While the first two stories in the book are great, the third story is in another league. In this one, Yoshimoto's main character has trouble staying awake. She is dating a married man whose wife is in a coma. Her life is stuck in neutral because the man won't leave his wife, and still has deal with her relatives. As time goes on, the main character finds her self sleeping more and more, as there is little else for her to do.
Sleep would rush over me like an incoming tide. There was nothing I could do to resist it. And this sleep was infinitely deep, so deep that neither the ringing of the phone nor the rumble of the cars driving by outside found their way to my ears. I didn't feel any sort of pain; I wasn't even particularly lonely. Nothing existed but the free-falling world of sleep.
This story is a fascinating exploration of her consciousness, her lover's relationship with his wife, and what happens when there is nothing to do.
Yoshimoto fills the story with descriptions of this woman's decent into the bowels of sleep, the stories of her friend's negotiations with sleep, and the relationship with a guilt-ridden husband.
One of the narrators friends also has a peculiar job. It's sort of a sleep prostitute. It's not a sexual gig; her job is to stay awake while the client sleeps, and attend to their needs should they wake up. It's to provide comfort and take on the person's burdens. I seem to recall a character having this same sort of job in a Haruki Murakami novel, but it's not something I've heard about in American literature.

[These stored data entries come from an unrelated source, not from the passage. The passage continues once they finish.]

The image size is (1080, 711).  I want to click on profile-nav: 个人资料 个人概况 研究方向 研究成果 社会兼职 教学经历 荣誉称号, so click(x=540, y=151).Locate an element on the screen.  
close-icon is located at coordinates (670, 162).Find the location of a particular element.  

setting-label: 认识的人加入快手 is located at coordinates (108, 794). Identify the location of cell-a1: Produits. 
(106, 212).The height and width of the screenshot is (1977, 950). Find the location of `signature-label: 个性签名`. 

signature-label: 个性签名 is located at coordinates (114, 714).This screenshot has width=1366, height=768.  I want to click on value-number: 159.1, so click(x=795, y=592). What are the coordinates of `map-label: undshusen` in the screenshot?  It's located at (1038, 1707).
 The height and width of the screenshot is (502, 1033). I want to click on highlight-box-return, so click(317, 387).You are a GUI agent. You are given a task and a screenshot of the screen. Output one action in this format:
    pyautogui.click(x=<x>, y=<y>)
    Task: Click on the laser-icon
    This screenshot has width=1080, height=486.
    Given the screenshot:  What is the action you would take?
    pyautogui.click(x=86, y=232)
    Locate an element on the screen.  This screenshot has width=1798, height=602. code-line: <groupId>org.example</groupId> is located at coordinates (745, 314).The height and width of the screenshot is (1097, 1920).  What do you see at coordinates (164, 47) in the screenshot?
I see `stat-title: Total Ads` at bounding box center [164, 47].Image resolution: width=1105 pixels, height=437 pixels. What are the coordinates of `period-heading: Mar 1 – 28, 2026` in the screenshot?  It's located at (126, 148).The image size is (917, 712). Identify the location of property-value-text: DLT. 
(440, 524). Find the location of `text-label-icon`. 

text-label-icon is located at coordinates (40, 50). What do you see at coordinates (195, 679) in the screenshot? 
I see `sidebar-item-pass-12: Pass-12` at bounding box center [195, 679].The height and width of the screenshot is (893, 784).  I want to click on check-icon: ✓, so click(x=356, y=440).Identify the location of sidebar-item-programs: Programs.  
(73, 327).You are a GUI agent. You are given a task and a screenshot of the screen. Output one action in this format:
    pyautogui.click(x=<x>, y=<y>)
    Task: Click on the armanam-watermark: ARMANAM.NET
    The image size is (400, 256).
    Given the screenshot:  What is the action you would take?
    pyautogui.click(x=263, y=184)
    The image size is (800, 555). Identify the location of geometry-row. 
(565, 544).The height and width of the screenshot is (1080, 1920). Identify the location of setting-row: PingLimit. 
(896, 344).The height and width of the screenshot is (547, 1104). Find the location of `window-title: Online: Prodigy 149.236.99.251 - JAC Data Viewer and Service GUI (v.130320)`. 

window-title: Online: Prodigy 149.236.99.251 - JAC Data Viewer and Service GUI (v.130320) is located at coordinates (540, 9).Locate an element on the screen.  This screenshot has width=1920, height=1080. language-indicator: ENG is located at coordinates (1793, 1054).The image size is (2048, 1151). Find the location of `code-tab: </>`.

The story also spawned this line which stuck me as oddly philosophical:
Photocopying requires almost no time at all when you take it seriously.
I'm going to have to give that some more thought one of these days.
Yoshimoto has a beautiful way of telling odd stories about people. The plot in these stories doesn’t go far, but it does go deep into the characters. Her characters are different -- they are not like everyone else in the world. But that's what makes them interesting. And while she does leave most things unresolved, it's okay, because they're supposed to be that way -- people need to work their way through these intense issues in their lives.
Yoshimoto's descriptions of the night, the non-physical world, and places throughout the book are magical and compelling. And the book is over far too quickly.
I heartily recommend Asleep. It's a quick read with some lovely characters and vivid descriptions. It deals with issues of sleep, death, and, most importantly, going on to live life in the morning.